Results:  A total of 214 subjects (n=106 in intervention group) were enrolled; mean age was 57 years, approximately one-half were women and one-quarter were minorities, and 80% had diabetes. Over 12 months, subjects in the collaborative care arm had greater improvements of depression (60% vs. 30% with depression response; p<.001; effect size of depression improvement on SCL-20 scale =.67), systolic blood pressure (estimated between-group difference= 3.4 [95% CI= 6.9 to -0.1] mm Hg), LDL cholesterol (between-group difference= 9.1 [17.5 to 0.8] mg/dL), and hemoglobin A1c scores (0.56% [0.85%-0.27%]). Patients in the intervention group also had greater improvement in quality of life, more satisfaction with care received for depression and medical illness, and were more likely to have an A1c decrease of 1.0% or greater and a decrease of 10 or more mm Hg on systolic blood pressure.

Commentary:  This is a landmark study in psychosomatic medicine: it is a study that focused on patients with a psychiatric illness and ongoing medical illnesses, utilized an intervention to manage depression and medical health, and resulted in improvements not only in mood but also in objective medical outcomes. The fact that the intervention was integrated with patients’ other medical care, occurred within primary care clinics, and that such inventions have been cost-effective/cost-reducing in other studies also suggests that this is an intervention that could be adapted to non-research clinical care settings (indeed collaborative care interventions for depression have been used throughout the country as part of usual clinical treatment). The innovative aspect of this intervention—having the care manager not only focus on depression but also manage chronic medical illness—also resulted in a very interesting finding: the effect size for depression improvement was more than double the effect size seen in most depression-only collaborative care programs, suggesting that a focus on both depression and physical illness results in better depression care.

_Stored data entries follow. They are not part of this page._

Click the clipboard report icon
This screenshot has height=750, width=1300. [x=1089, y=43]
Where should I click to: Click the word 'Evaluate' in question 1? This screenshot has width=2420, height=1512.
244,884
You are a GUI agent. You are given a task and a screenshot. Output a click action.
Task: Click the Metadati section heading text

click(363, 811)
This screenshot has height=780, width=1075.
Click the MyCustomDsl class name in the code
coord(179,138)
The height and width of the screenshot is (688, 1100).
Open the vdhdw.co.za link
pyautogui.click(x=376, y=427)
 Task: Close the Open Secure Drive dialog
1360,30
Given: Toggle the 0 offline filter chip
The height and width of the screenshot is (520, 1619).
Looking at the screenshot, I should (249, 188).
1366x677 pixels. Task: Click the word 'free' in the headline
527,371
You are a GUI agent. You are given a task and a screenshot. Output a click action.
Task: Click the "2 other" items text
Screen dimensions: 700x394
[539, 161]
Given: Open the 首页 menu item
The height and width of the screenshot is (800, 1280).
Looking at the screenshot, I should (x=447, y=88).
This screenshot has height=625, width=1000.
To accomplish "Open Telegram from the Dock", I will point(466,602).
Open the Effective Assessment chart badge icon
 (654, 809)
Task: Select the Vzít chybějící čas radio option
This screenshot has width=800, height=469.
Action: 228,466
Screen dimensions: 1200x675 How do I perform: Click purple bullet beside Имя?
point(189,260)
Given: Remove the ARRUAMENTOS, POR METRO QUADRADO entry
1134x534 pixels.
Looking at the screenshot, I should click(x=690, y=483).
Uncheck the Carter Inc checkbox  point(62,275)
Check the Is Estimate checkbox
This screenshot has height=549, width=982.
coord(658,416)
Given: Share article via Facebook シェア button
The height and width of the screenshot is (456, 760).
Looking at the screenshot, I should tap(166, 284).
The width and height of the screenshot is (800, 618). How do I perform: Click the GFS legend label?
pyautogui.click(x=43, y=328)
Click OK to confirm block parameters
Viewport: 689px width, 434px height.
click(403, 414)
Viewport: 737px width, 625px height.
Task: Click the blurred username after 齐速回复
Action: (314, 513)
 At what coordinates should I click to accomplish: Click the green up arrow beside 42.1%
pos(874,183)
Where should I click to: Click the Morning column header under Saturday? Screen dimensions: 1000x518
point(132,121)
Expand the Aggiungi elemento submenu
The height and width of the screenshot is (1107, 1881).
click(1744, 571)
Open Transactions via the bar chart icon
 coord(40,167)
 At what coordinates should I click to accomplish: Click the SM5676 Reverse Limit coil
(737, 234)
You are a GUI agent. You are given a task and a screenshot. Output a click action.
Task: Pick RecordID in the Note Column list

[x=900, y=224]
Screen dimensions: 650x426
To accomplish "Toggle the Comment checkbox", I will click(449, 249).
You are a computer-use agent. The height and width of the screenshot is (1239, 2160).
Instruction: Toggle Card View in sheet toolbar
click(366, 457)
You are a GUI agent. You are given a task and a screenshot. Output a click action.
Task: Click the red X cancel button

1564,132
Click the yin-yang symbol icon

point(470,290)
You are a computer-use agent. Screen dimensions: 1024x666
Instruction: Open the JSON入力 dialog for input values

The somewhat sobering finding of this positive trial was the relatively small absolute improvements in objective medical outcomes. Collaborative care subjects had improvements of 3 mm Hg of systolic BP, 9 points of cholesterol, and ~0.6% on A1c after all of this care management over the course of a whole year, and it is worth noting that subjects really got the ‘Cadillac’ of collaborative care: high quality care providers in a supervised research setting, performed by the group that essentially invented collaborative care depression interventions, and have performed multiple large trials of such interventions in the past. One would expect that a ‘real-world’ clinical adaptation of this intervention would not be as well-coordinated and expertly-provided and that improvements would be even less. This underscores the persistent and generally tough-to-treat nature of chronic illnesses—especially for patients who have comorbid psychiatric and medical illnesses. At the same time, these improvements are not inconsequential, and when projected for large populations of people over long periods of time, would represent a substantial improvement in health, quality of life, and survival for a very large population of patients seen in primary care clinics in the U.S. and abroad.